Stored data below:

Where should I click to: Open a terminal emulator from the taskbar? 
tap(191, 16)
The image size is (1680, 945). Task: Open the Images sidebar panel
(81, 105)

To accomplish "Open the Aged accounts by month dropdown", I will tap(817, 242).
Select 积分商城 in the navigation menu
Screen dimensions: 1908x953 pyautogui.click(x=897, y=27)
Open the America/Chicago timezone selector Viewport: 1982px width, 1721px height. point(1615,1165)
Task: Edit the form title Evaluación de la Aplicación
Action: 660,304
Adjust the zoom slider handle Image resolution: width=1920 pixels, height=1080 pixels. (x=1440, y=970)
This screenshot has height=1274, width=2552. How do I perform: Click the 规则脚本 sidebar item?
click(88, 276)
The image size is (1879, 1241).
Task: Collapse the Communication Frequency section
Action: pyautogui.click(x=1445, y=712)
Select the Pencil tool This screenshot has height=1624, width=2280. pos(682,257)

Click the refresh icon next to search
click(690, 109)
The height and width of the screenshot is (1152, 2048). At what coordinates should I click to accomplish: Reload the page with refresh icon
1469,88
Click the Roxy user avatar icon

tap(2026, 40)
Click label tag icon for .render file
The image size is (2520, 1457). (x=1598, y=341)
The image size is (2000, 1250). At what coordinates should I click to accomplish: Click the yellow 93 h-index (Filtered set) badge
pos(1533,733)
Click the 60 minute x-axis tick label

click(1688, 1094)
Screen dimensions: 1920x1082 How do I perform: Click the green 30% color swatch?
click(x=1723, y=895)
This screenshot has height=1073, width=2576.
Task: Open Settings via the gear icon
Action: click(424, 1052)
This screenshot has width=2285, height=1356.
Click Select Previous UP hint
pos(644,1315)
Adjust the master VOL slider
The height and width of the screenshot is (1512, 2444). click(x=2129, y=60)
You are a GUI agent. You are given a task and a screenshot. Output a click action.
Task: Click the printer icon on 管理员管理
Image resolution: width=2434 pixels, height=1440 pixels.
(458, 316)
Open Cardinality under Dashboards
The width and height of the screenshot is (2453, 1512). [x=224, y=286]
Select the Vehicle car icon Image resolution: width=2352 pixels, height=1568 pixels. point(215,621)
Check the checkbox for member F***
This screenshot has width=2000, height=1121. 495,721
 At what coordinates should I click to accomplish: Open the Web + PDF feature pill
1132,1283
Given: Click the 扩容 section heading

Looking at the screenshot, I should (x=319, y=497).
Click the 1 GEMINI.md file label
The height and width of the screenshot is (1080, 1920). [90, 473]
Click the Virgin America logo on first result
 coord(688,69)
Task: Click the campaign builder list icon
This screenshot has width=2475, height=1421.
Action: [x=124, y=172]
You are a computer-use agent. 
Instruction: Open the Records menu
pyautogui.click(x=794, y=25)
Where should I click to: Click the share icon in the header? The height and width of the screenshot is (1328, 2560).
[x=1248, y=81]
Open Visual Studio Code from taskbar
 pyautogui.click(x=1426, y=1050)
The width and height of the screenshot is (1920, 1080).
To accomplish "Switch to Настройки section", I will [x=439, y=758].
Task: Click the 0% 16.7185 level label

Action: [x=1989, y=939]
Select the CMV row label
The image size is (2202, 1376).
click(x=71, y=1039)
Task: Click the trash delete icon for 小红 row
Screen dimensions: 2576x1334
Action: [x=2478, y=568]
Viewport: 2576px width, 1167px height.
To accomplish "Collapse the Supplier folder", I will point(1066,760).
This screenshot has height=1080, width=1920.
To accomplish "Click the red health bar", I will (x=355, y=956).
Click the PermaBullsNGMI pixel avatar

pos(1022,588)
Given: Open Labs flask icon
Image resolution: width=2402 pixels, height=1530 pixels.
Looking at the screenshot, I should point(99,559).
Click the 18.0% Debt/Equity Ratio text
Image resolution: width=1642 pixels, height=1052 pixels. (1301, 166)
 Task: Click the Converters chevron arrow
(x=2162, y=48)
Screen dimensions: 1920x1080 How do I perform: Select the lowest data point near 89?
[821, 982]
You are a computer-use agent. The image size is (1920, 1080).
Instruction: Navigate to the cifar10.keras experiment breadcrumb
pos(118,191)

End of Stored data.

# What to work on
Copy the data above in full, exactly as it reads.

# Task answer
Where should I click to: Open a terminal emulator from the taskbar? 
tap(191, 16)
The image size is (1680, 945). Task: Open the Images sidebar panel
(81, 105)

To accomplish "Open the Aged accounts by month dropdown", I will tap(817, 242).
Select 积分商城 in the navigation menu
Screen dimensions: 1908x953 pyautogui.click(x=897, y=27)
Open the America/Chicago timezone selector Viewport: 1982px width, 1721px height. point(1615,1165)
Task: Edit the form title Evaluación de la Aplicación
Action: 660,304
Adjust the zoom slider handle Image resolution: width=1920 pixels, height=1080 pixels. (x=1440, y=970)
This screenshot has height=1274, width=2552. How do I perform: Click the 规则脚本 sidebar item?
click(88, 276)
The image size is (1879, 1241).
Task: Collapse the Communication Frequency section
Action: pyautogui.click(x=1445, y=712)
Select the Pencil tool This screenshot has height=1624, width=2280. pos(682,257)

Click the refresh icon next to search
click(690, 109)
The height and width of the screenshot is (1152, 2048). At what coordinates should I click to accomplish: Reload the page with refresh icon
1469,88
Click the Roxy user avatar icon

tap(2026, 40)
Click label tag icon for .render file
The image size is (2520, 1457). (x=1598, y=341)
The image size is (2000, 1250). At what coordinates should I click to accomplish: Click the yellow 93 h-index (Filtered set) badge
pos(1533,733)
Click the 60 minute x-axis tick label

click(1688, 1094)
Screen dimensions: 1920x1082 How do I perform: Click the green 30% color swatch?
click(x=1723, y=895)
This screenshot has height=1073, width=2576.
Task: Open Settings via the gear icon
Action: click(424, 1052)
This screenshot has width=2285, height=1356.
Click Select Previous UP hint
pos(644,1315)
Adjust the master VOL slider
The height and width of the screenshot is (1512, 2444). click(x=2129, y=60)
You are a GUI agent. You are given a task and a screenshot. Output a click action.
Task: Click the printer icon on 管理员管理
Image resolution: width=2434 pixels, height=1440 pixels.
(458, 316)
Open Cardinality under Dashboards
The width and height of the screenshot is (2453, 1512). [x=224, y=286]
Select the Vehicle car icon Image resolution: width=2352 pixels, height=1568 pixels. point(215,621)
Check the checkbox for member F***
This screenshot has width=2000, height=1121. 495,721
 At what coordinates should I click to accomplish: Open the Web + PDF feature pill
1132,1283
Given: Click the 扩容 section heading

Looking at the screenshot, I should (x=319, y=497).
Click the 1 GEMINI.md file label
The height and width of the screenshot is (1080, 1920). [90, 473]
Click the Virgin America logo on first result
 coord(688,69)
Task: Click the campaign builder list icon
This screenshot has width=2475, height=1421.
Action: [x=124, y=172]
You are a computer-use agent. 
Instruction: Open the Records menu
pyautogui.click(x=794, y=25)
Where should I click to: Click the share icon in the header? The height and width of the screenshot is (1328, 2560).
[x=1248, y=81]
Open Visual Studio Code from taskbar
 pyautogui.click(x=1426, y=1050)
The width and height of the screenshot is (1920, 1080).
To accomplish "Switch to Настройки section", I will [x=439, y=758].
Task: Click the 0% 16.7185 level label

Action: [x=1989, y=939]
Select the CMV row label
The image size is (2202, 1376).
click(x=71, y=1039)
Task: Click the trash delete icon for 小红 row
Screen dimensions: 2576x1334
Action: [x=2478, y=568]
Viewport: 2576px width, 1167px height.
To accomplish "Collapse the Supplier folder", I will point(1066,760).
This screenshot has height=1080, width=1920.
To accomplish "Click the red health bar", I will (x=355, y=956).
Click the PermaBullsNGMI pixel avatar

pos(1022,588)
Given: Open Labs flask icon
Image resolution: width=2402 pixels, height=1530 pixels.
Looking at the screenshot, I should point(99,559).
Click the 18.0% Debt/Equity Ratio text
Image resolution: width=1642 pixels, height=1052 pixels. (1301, 166)
 Task: Click the Converters chevron arrow
(x=2162, y=48)
Screen dimensions: 1920x1080 How do I perform: Select the lowest data point near 89?
[821, 982]
You are a computer-use agent. The image size is (1920, 1080).
Instruction: Navigate to the cifar10.keras experiment breadcrumb
pos(118,191)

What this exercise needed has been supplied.